■ Your goal
Whenever a line carries the word "Google", pull it out of the entries.

■ Material for this exercise
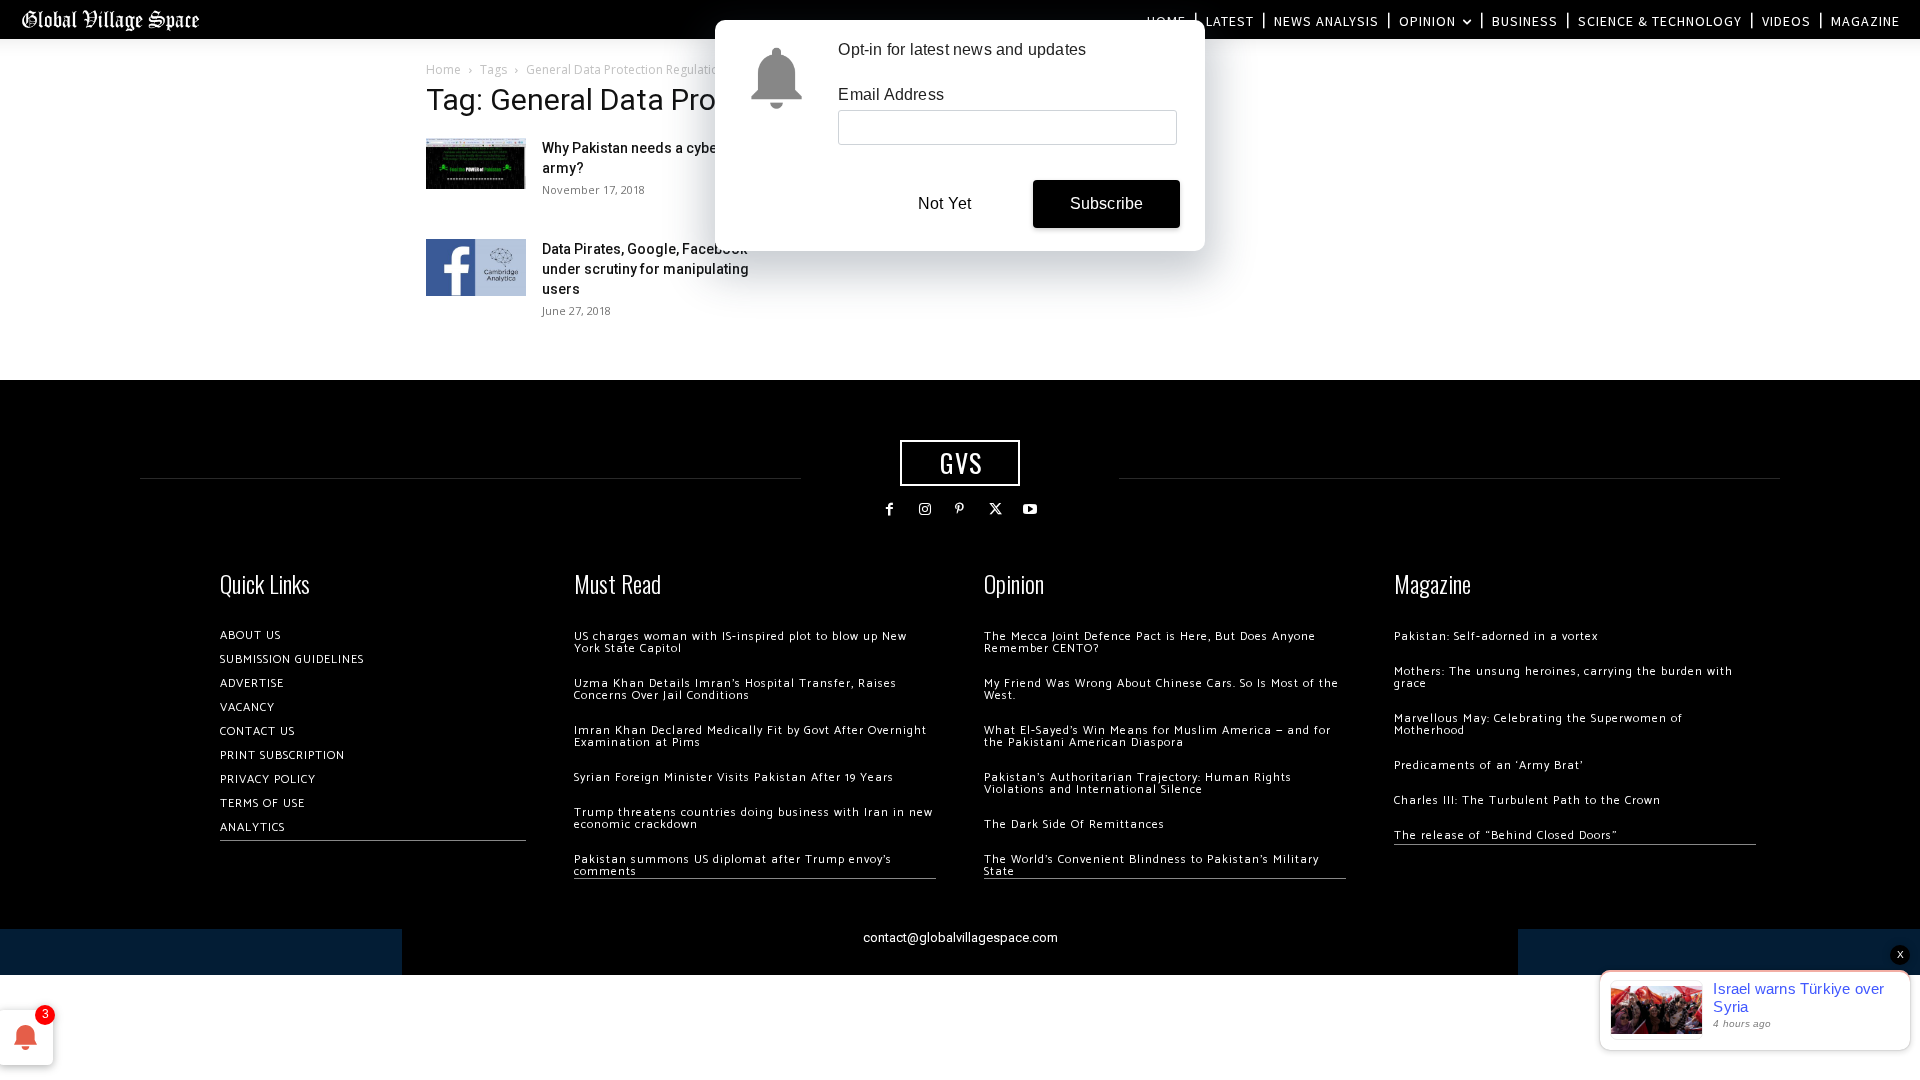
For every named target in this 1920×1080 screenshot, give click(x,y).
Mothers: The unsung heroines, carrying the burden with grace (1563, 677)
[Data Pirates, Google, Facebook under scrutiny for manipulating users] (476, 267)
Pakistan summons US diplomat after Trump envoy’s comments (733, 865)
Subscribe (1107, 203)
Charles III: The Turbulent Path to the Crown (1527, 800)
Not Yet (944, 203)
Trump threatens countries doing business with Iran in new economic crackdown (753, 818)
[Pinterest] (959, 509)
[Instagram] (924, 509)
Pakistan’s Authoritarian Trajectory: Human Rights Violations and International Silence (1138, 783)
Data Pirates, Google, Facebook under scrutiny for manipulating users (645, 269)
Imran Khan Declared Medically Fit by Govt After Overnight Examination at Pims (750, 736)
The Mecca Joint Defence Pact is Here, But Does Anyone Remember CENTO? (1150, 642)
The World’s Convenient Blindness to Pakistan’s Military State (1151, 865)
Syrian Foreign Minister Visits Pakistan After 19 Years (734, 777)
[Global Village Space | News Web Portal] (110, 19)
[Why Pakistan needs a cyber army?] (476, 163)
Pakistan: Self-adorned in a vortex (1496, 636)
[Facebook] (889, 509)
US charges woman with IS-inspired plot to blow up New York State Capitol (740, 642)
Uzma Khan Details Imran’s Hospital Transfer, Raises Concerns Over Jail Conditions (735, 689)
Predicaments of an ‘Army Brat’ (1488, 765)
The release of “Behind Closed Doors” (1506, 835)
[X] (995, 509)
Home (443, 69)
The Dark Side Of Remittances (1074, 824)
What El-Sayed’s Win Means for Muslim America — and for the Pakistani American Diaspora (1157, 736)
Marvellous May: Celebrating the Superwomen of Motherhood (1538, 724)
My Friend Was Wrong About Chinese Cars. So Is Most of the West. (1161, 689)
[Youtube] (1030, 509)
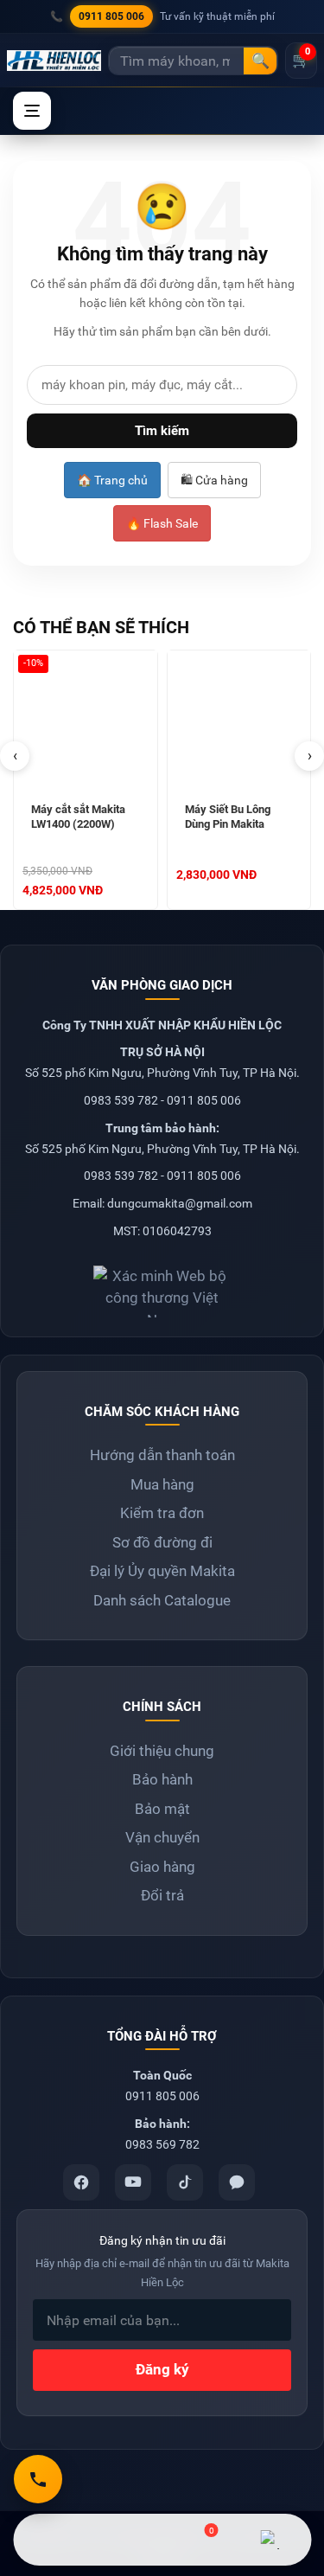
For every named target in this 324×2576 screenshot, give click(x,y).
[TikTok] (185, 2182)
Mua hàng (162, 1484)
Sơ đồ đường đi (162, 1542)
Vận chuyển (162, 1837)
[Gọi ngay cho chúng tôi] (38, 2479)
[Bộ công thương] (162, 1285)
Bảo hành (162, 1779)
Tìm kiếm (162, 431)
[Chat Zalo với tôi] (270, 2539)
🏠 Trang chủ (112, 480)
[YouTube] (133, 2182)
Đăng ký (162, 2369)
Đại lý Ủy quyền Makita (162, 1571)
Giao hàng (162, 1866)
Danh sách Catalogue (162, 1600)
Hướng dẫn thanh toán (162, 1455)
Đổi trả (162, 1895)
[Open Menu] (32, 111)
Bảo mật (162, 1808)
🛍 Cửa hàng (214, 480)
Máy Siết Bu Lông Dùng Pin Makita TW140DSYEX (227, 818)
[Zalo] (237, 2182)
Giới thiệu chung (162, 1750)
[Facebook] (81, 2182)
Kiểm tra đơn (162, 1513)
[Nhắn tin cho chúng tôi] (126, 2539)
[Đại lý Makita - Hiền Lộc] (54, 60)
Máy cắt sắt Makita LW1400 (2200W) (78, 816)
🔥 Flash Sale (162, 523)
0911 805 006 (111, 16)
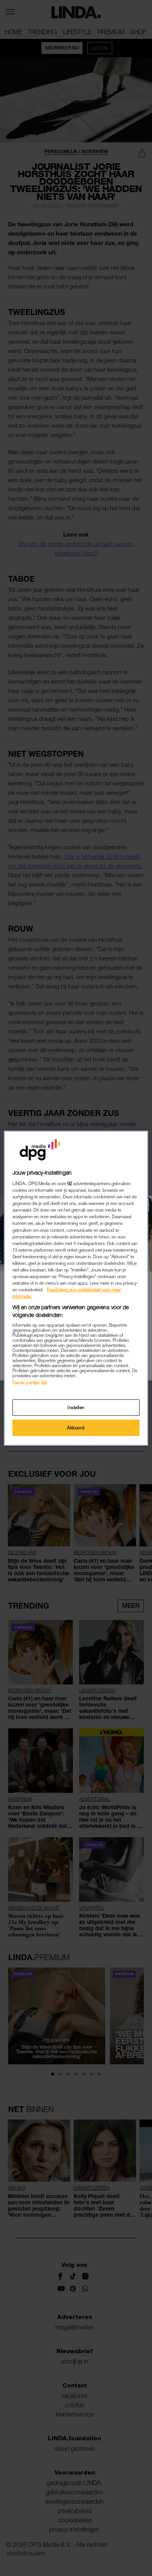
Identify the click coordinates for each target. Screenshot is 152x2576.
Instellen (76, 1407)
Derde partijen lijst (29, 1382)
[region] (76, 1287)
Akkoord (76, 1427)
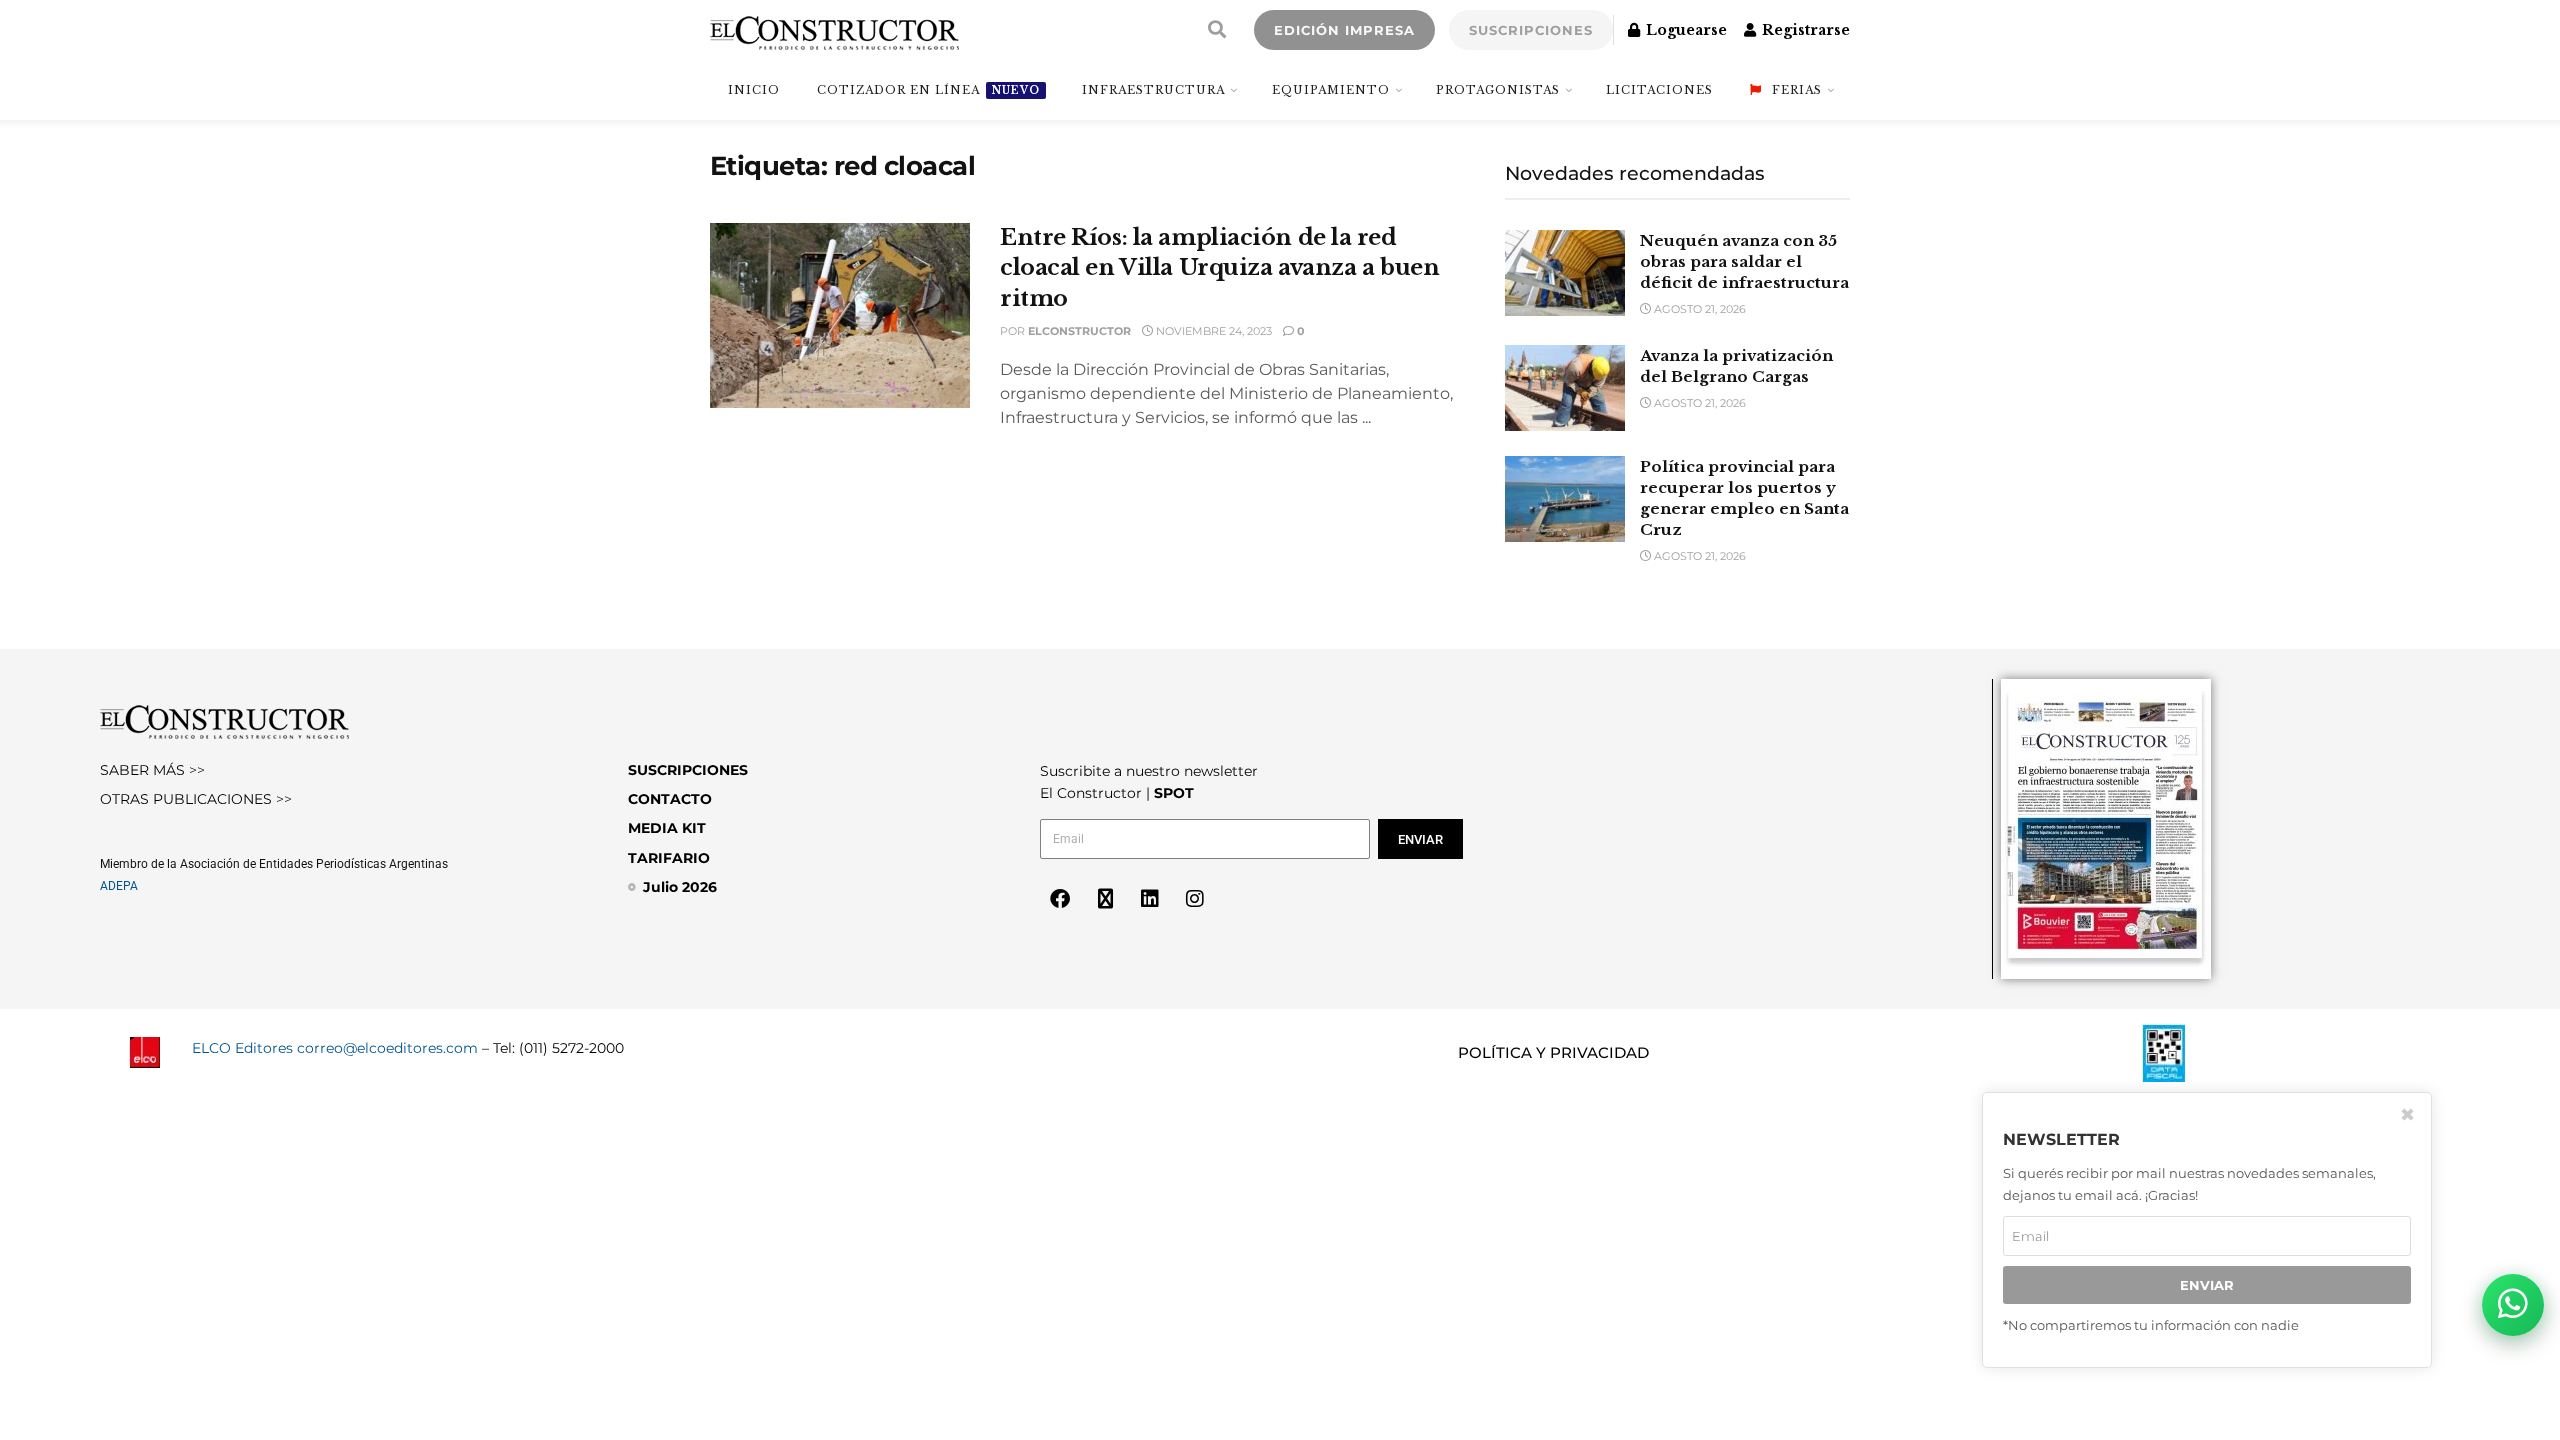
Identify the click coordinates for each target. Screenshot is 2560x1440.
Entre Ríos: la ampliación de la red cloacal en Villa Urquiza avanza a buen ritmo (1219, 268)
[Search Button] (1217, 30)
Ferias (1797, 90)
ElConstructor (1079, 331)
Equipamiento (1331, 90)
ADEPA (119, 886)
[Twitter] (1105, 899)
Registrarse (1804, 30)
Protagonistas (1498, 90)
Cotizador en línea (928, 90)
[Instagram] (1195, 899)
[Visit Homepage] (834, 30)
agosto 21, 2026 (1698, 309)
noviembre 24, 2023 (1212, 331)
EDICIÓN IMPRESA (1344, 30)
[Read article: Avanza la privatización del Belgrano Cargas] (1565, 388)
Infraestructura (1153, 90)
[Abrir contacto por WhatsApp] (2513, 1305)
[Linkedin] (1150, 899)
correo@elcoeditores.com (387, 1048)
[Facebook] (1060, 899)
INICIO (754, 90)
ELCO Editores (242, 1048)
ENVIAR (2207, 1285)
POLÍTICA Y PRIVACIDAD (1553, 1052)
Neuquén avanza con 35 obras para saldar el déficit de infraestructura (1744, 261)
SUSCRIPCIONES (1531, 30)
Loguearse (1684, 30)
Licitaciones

■ Solution to this exercise
[Data Pirates, Google, Facebook under scrutiny for manipulating users] (476, 267)
Data Pirates, Google, Facebook under scrutiny for manipulating users (645, 269)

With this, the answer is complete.